> **Exercise prompt**:
Only the lines from the one containing "Where should I" through the end of the data below are to be repeated, exactly as given, without pictures.

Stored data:

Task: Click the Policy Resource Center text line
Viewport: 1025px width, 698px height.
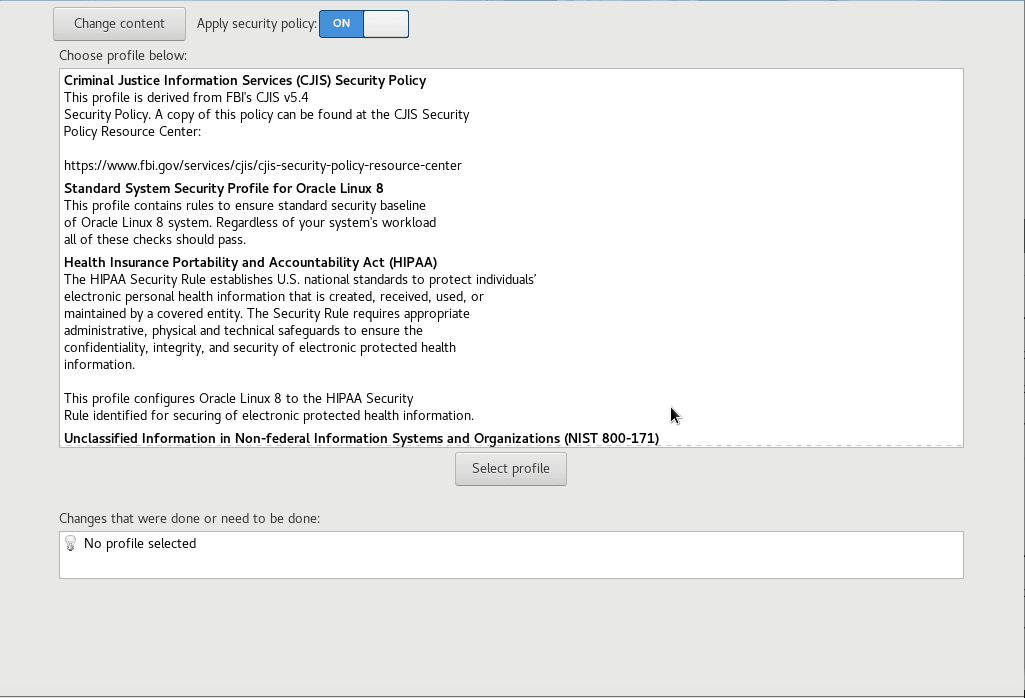Action: pyautogui.click(x=132, y=132)
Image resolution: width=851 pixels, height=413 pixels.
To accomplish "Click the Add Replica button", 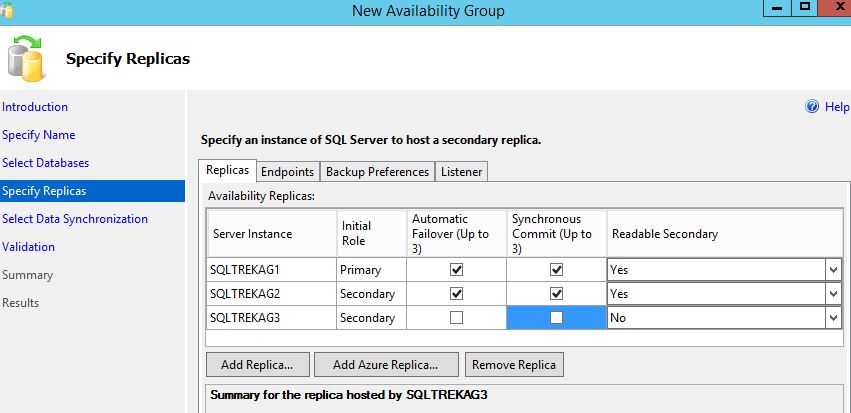I will pyautogui.click(x=257, y=364).
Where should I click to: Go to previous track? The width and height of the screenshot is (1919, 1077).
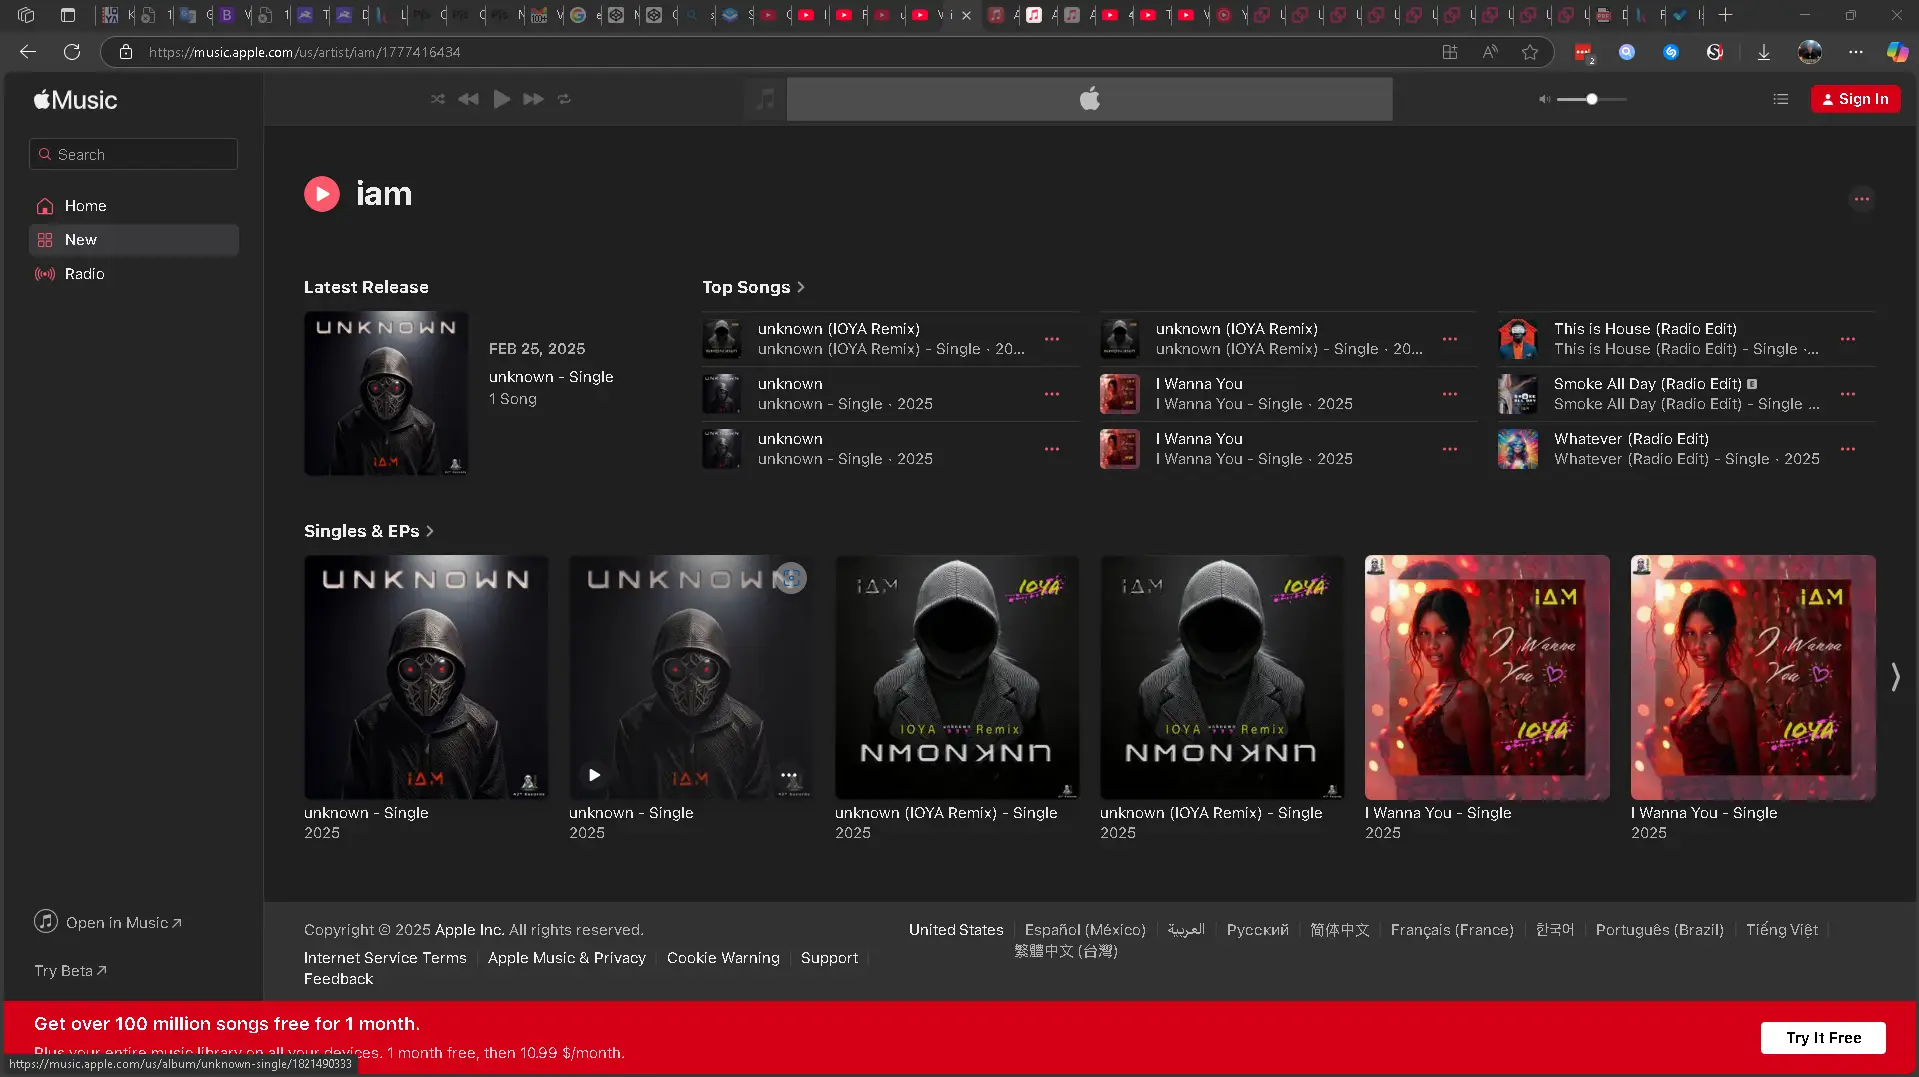pyautogui.click(x=468, y=99)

> **Worked solution**:
Where should I click to: Go to previous track? The width and height of the screenshot is (1919, 1077).
pyautogui.click(x=468, y=99)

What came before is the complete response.